Pre-draft measurables
| Height | Weight | Arm length | Hand span | Wingspan |
| 5 ft 10+1⁄2 in (1.79 m) | 194 lb (88 kg) | 29+5⁄8 in (0.75 m) | 9+1⁄2 in (0.24 m) | 5 ft 11+3⁄4 in (1.82 m) |
All values from NFL Combine

=== New York Jets ===
After going unselected in the 2020 NFL draft, Carter was signed by the New York Jets as an undrafted free agent, being given a contract that included $72,000 guaranteed, the second-highest among the team's undrafted signings. He was placed on the reserve/COVID-19 list on July 28, and was activated on August 15. He was waived on September 5, 2020.

=== Atlanta Falcons ===
On October 20, 2020, Carter was signed to the practice squad of the Atlanta Falcons. He was waived on December 8, 2020.

=== Houston Texans ===
On May 17, 2021, Carter was signed to the Houston Texans after a minicamp tryout. He was waived on August 31 and re-signed to the practice squad the next day. He was waived on October 12, 2021.

=== Tennessee Titans ===
On December 30, 2021, Carter was signed to the Tennessee Titans practice squad. He was waived on January 4, 2022. On January 25, 2022, he was signed to a reserve/future contract. He was waived on August 22, 2022. On October 4, 2022, he rejoined the team as a member of the practice squad. He was waived on November 15, 2022. He was re-signed to the team's practice squad on January 3, 2023. Carter signed a reserve/future contract with the Titans seven days later.

Carter was released at the final roster cuts, on August 29, 2023, and re-signed to the practice squad the following day. He was elevated to the active roster for the Titans' Week 4 game against the Cincinnati Bengals and made his debut in the win, appearing on 22 combined snaps while posting a tackle. He was signed to the active roster on October 14. He was waived on October 28 and re-signed to the practice squad three days later. Following the end of the 2023 regular season, the Titans signed Carter to a reserve/future contract on January 8, 2024. He was waived on August 27.

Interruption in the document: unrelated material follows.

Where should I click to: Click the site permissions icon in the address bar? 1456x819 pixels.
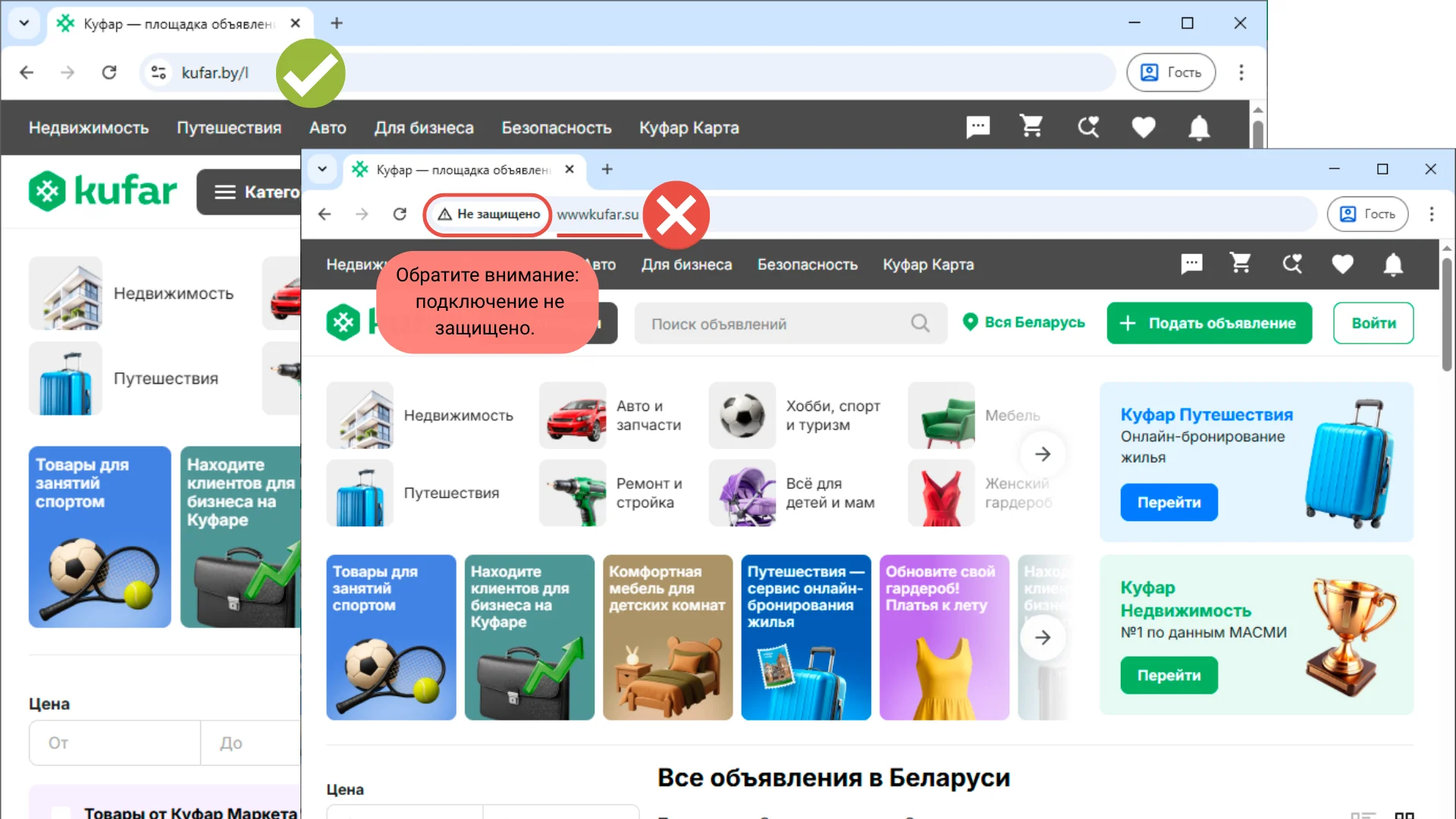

=== Birmingham Stallions ===
On January 14, 2025, Carter signed with the Birmingham Stallions of the United Football League (UFL).

=== Columbus Aviators ===
On January 13, 2026, Carter was selected by the Columbus Aviators in the 2026 UFL Draft.

==Coaching career==
Prior to being signed by the Texans in 2021, Carter worked as a graduate assistant for Alabama.